Apologétique

Chapitre XVII

Le Dieu que nous adorons est un Dieu unique, dont la parole qui commande, dont la sagesse qui dispose, dont la force qui produit, a tiré du néant le monde et les éléments, les corps et les esprits, pour être l’ornement de sa grandeur. C’est pour cela que les Grecs ont donné au monde un nom qui signifie ornement. Dieu est invisible, quoiqu’il se manifeste partout ; insaisissable, quoique sa grâce nous le représente ; incompréhensible, quoique l’intelligence humaine s’élève jusqu’à lui. Par là même se prouvent sa vérité et sa grandeur ; car ce qu’on peut voir à la manière ordinaire, ce qu’on peut comprendre et saisir, est inférieur à l’œil qui voit, à la main qui touche, à la raison qui comprend ; mais ce qui est immense ne peut être parfaitement connu que de soi-même. Rien ne donne une idée plus magnifique de Dieu que l’impuissance où nous sommes de le concevoir. Son essence, qui ne connaît point de bornes, le découvre et le cache tout à la fois aux regards des hommes ; aussi leur plus grand crime, c’est de ne pas vouloir reconnaître celui qu’il est impossible d’ignorer.
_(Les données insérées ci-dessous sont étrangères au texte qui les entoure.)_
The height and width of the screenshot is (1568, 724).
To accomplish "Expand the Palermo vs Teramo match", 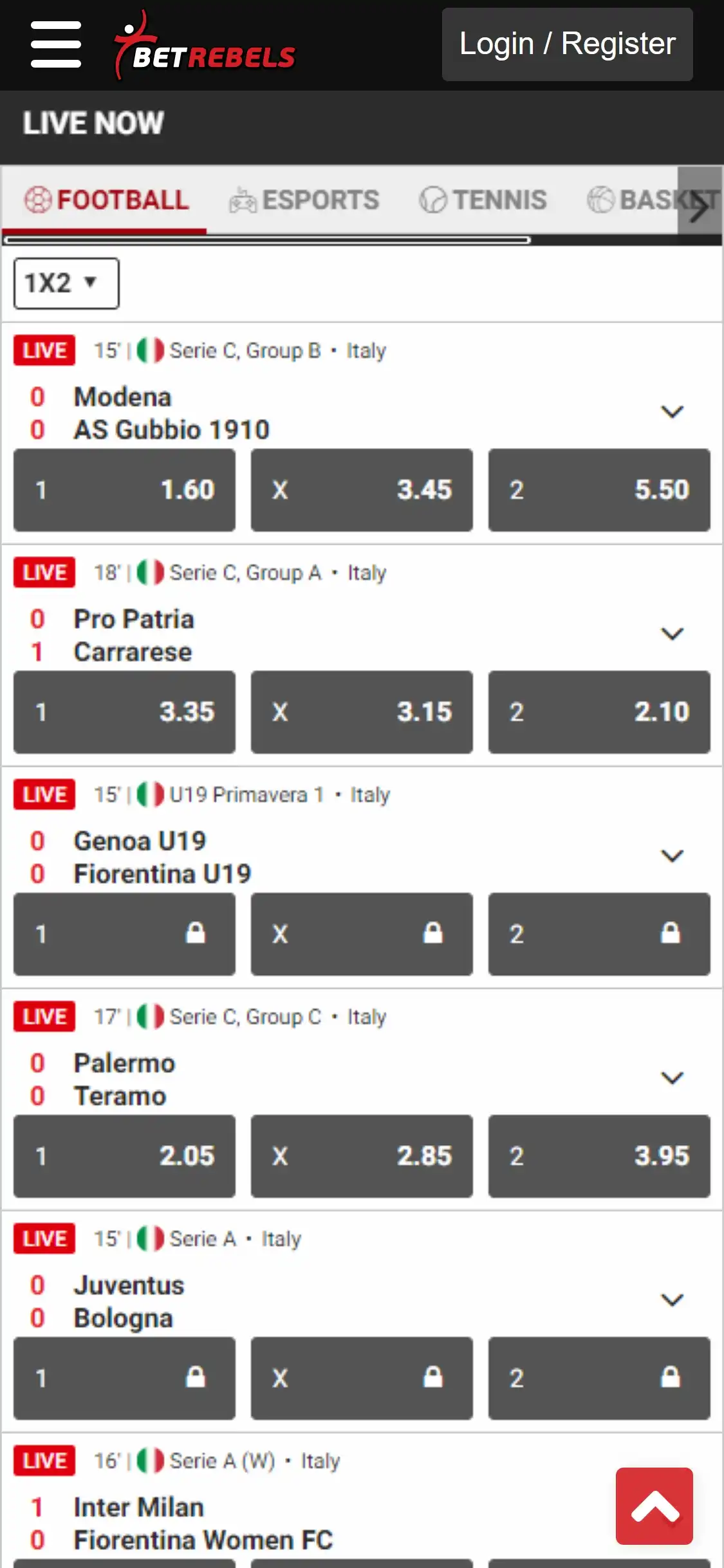I will pos(672,1078).
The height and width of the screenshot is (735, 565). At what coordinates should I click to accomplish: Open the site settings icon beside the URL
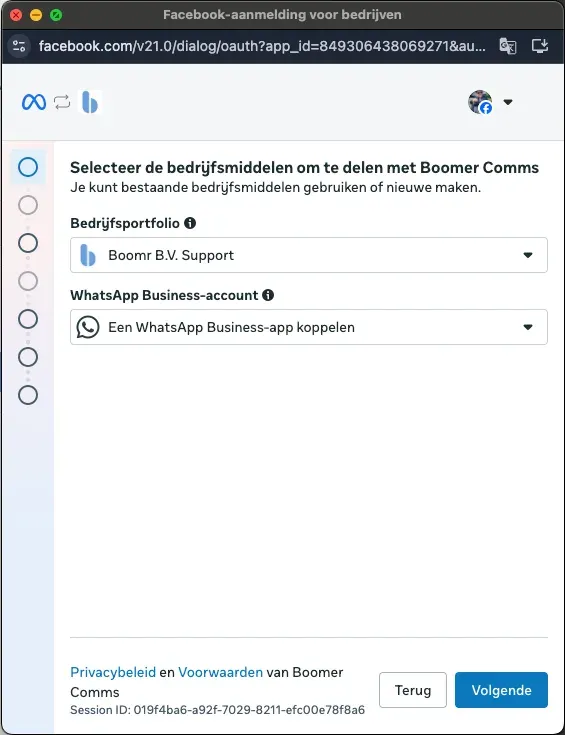click(19, 46)
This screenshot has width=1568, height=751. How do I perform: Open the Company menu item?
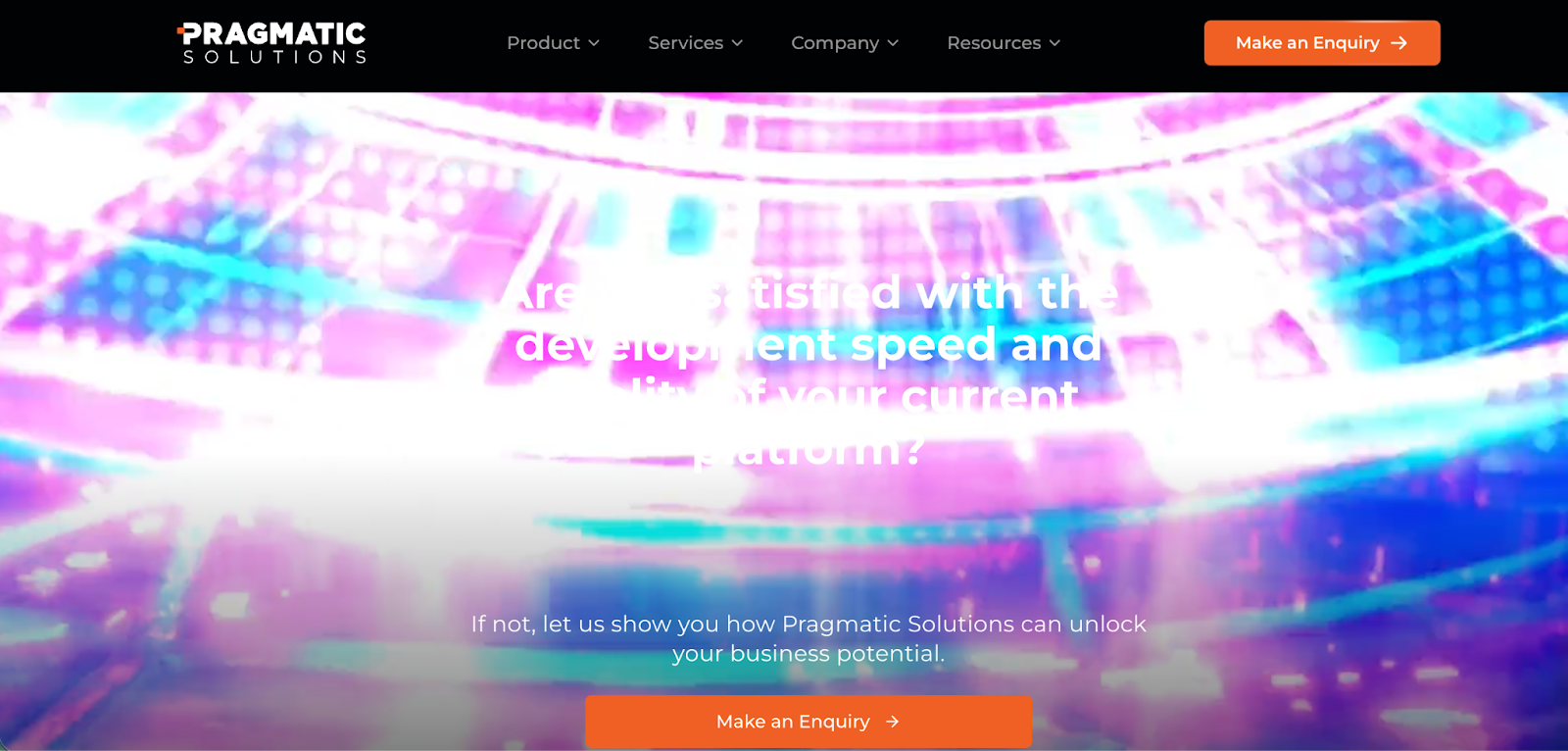point(845,43)
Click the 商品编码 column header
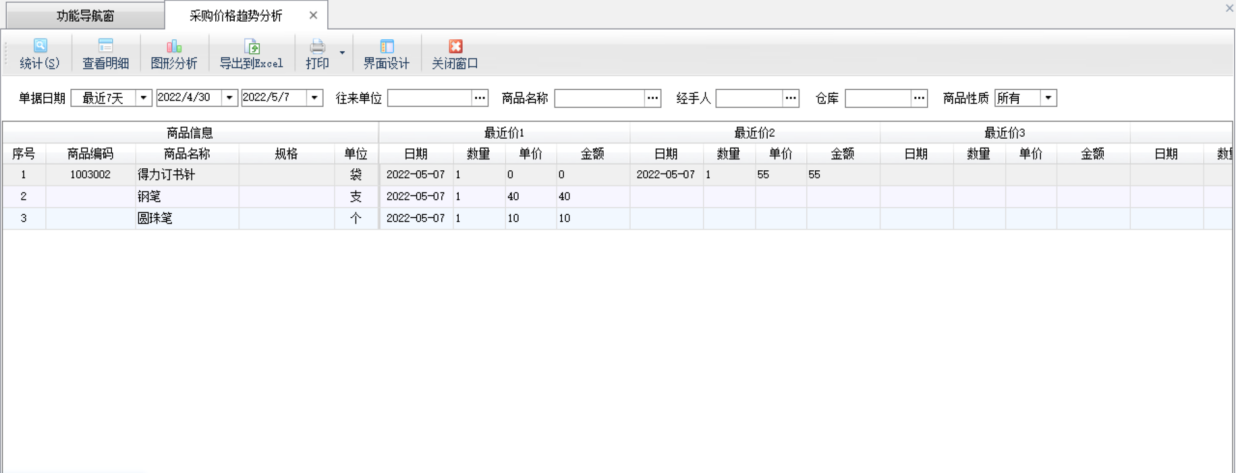Screen dimensions: 1236x473 tap(90, 154)
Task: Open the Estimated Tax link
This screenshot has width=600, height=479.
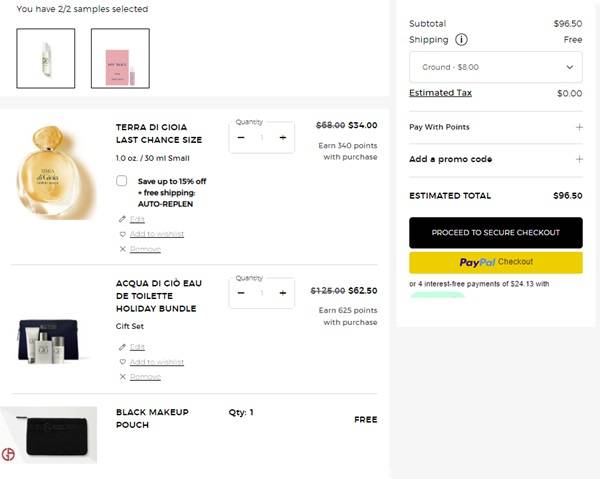Action: [440, 93]
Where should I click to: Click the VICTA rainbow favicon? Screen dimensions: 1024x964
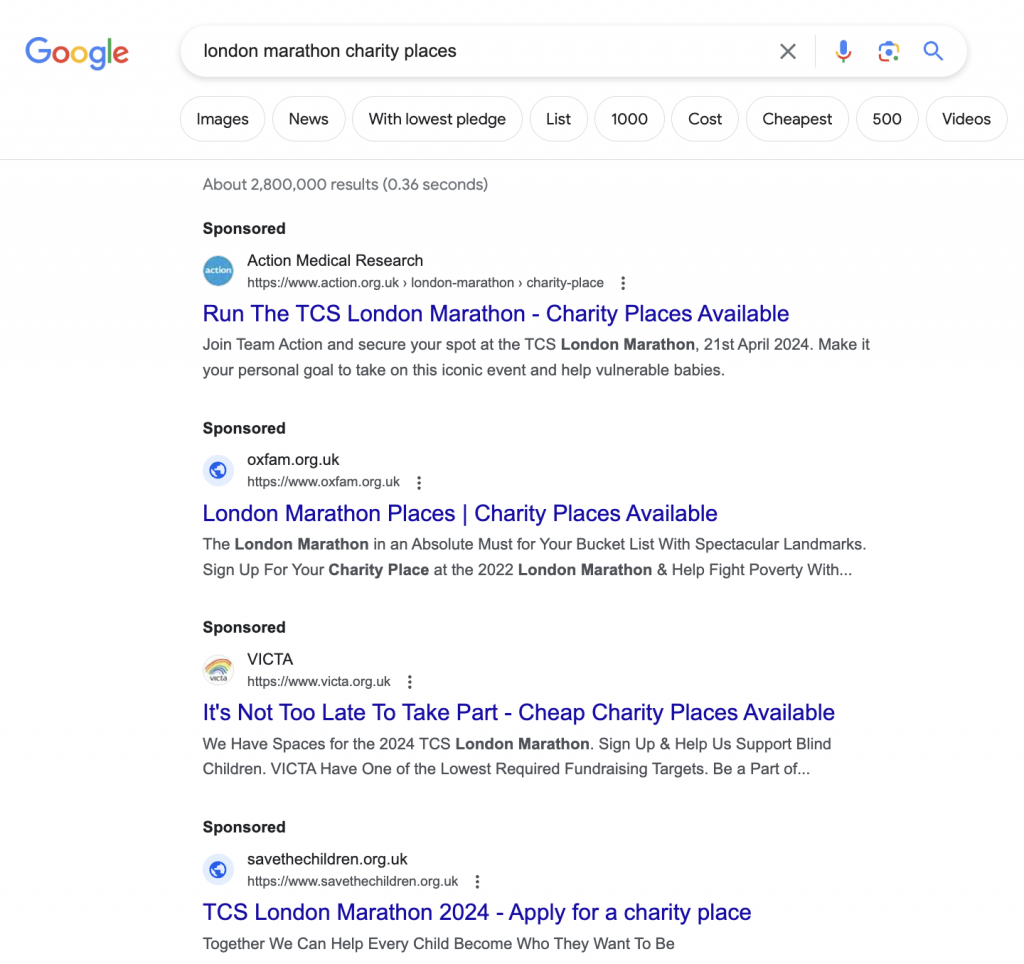(x=218, y=670)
Voulez-vous qu’on vous prouve l’existence de Dieu par tant et de si merveilleux ouvrages sortis de ses mains, par ceux qui nous environnent, par ceux qui nous conservent, par ceux qui nous réjouissent, par ceux mêmes qui nous épouvantent ? Voulez-vous écouter le témoignage de votre âme ? interrogez-la. Malgré la prison d’un corps qui la captive, malgré les préjugés de l’éducation qui arrêtent son essor, malgré les passions qui l’énervent, et les idoles qui la tiennent en esclavage, lorsqu’elle sort comme de l’ivresse ou d’un profond sommeil, ou d’une maladie, et qu’elle recouvre pour ainsi dire la santé, la voilà qui invoque Dieu sous le nom seul qui lui convienne. Grand Dieu ! bon Dieu ! ce qui flaira à Dieu ! tel est le cri universel. Elle le reconnaît aussi pour juge par ces paroles : Dieu le voit ! Je me repose sur Dieu ! Dieu me le rendra ! O témoignage de l’âme naturellement chrétienne ! Et quand elle tient ce langage, elle regarde, non le Capitole, mais le ciel ; elle sait bien que c’est la demeure du Dieu vivant, que c’est de lui, que c’est de là qu’elle descend.